Have you ever thought how would it feel like to not recognize your beloved ones? Or find your home oddly becoming a place of strange discomfort? Florian Zeller’s award-winning drama “The Father” is a devastating depiction of a mind slowly losing its grip on reality.
Based on Zeller’s 2012 French play, “The Father” centers on the relationship between 80-year-old Anthony – exceptionally played by Anthony Hopkins – and his daughter Anne (Olivia Colman), who is struggling to manage her dad’s dementia.
At the beginning of the movie everything looks fine. Anthony lives in a gorgeous apartment in London and is regularly visited by his caring daughter. But soon, places, names and faces get mixed up, leaving us confused, wondering who’s who and what’s what. That’s precisely the point of this film; to get us into Anthony’s shoes, whose worsening dementia means that he can’t get a grasp on what’s going on around him.

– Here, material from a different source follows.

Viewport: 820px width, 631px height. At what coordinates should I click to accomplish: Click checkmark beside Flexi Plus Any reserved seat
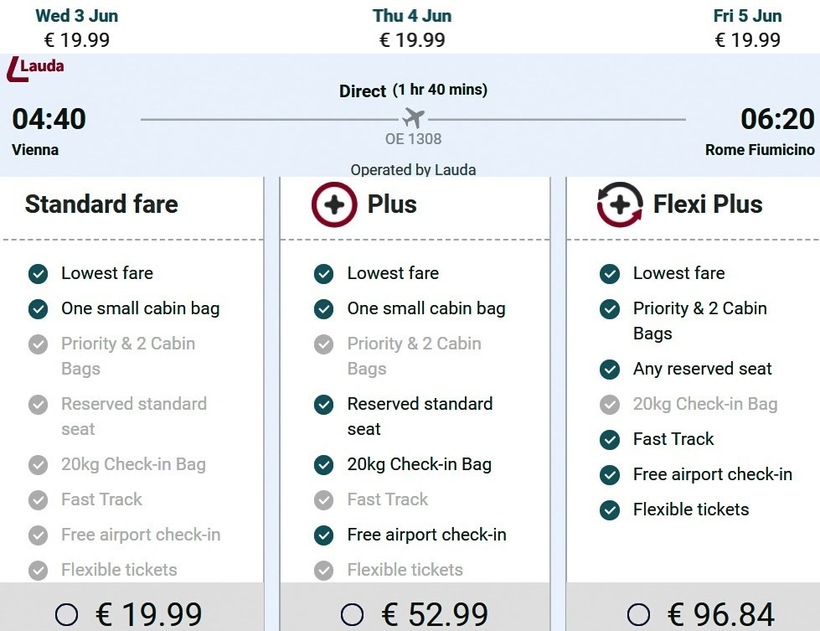(610, 370)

Unlike other films that have tackled this subject, “The Father” tries to put viewers inside Anthony’s head and simulate what it would actually be like to have dementia. As Hopkins masterfully portrays a man slipping further and further into the disease, the film captures the terrifying sensation of not being able to remember and understand beloved people and places.
“What I wanted to do was not tell the story from the outside, but the inside, and put the audience in an active position, as if they were in the main character’s head,” explains director and writer Florian Zeller in an interview.
Having exhausted his ability to surprise us, Antony Hopkins gives a moving, Oscar-winning turn in a film full of great performances. And once again, Colman is superb in her role.